- EXTRACTED TEXT
* * * * *

Real detailed blueprints for mass production were prepared later. But these were also done the simplest way, without even the aid of drawing boards.
History of power plant
All inventions pass the stage when only their good side is to be seen. Later, time shows their flaws and imperfections. This was the case with aircraft rotary engines. Today rather no one writes poems about aircraft engines, attaching to them romantic features. But it was a fact that the rotary was at that time the hope of aviation and inspiration for engineers.
A rotary three-cylinder steam engine had been used by Hargrave in his aircraft model of 1889. Other concepts, of petrol-fueled rotaries, came in early 20th century in works by Marquis de Dion in France or Stephen Balzer in America (for Langley’s Aerodrome aircraft). The rotary engine was quite early tested on road vehicles (e.g. Adams-Farwell car engine of 1904). Eventually its aviation version was designed in 1908 by the Seguin brothers
(Laurent and Louis) as a development of 1900’s Oberursel Motoren Gesellschaft licensed small stationary engine. The result was a bigger unit of 5 air-cooled cylinders. Its 34 hp were initially to propel a fast motor boat via transmission gear.
It was named “Gnome” (dwarf) and was also stationary. Cooling deficiencies were soon discovered and in trying to find better cooling conditions a 7-cylinder rotary was developed, in which the bank of cylinders spinned with the propeller, while the shaft remained stationary. For those times the construction was perfect. It had a small weight of 75 kg, was rated at 50 hp (thus the name Gnome Fifty) at 1,200 rpm, and it easily fitted to an airplane.
It should be noted that most internal combustion engines were car-type – water-cooled, big and heavy. These features and their constant tendency to get overheated made them irrelevant for aircraft. There were air-cooled static aircraft engines at the time (e.g. By the famous V. Anzani company) but their cooling was insufficient for little knowledge of combustion physics and low-octane value of fuel at the time; they were not very reliable. Therefore various types of rotary engines soon dominated in aircraft, as the rotation of the bank of cylinders (20-25 rpm) seemed to promise no “undercooling”.
Soon aircraft began to be fitted with series-produced engines of the type. In 1909 the Gnome of 34 hp was the best known, weighing 55.5 kg, which gave an excellent index of 1.63 kg/hp. The power soon increased, first to 50 hp, then 60, and finally 80 – the 80-hp unit was the one to become “mobilized”. It turned out, however that a four-stroke rotary had a bad side coming along with the good one. The fact of its being driven by a hollow stationary camshaft which was at the same time the fixing point was a hard issue. The big rotating mass and problems with balancing it effected great centrifugal forces partly out of symmetry. These forces spoilt the reliability of the timing gear and fuel-feeding. In extreme cases cylinders would break off, which usually resulted in a crash. Therefore power could not be higher than approx. 200 hp, for that would have meant a greater cylinder capacity, which would have entailed a greater weight (and centrifugal forces).

* * * * *

- DATASET SECTION

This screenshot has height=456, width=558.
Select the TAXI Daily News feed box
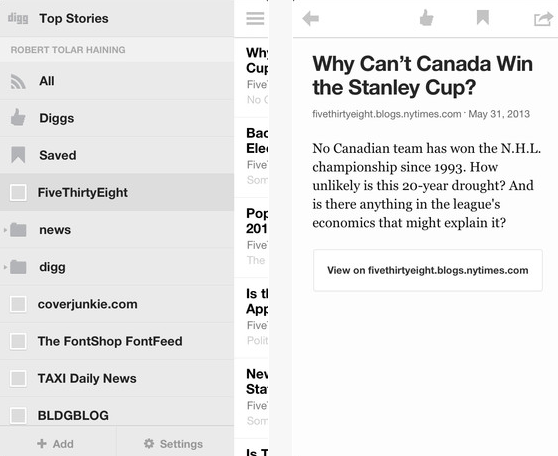pyautogui.click(x=18, y=378)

* * * * *

- TASK LIST
a – In the rotary engine history, in what year did the Seguin brothers design the aviation version of the rotary engine?
b – Please print the part of the rotary engine history starting with "History of power" and going on through "inspiration for engineers.".

- TASK ANSWERS
a – 1908

b –
History of power plant
All inventions pass the stage when only their good side is to be seen. Later, time shows their flaws and imperfections. This was the case with aircraft rotary engines. Today rather no one writes poems about aircraft engines, attaching to them romantic features. But it was a fact that the rotary was at that time the hope of aviation and inspiration for engineers.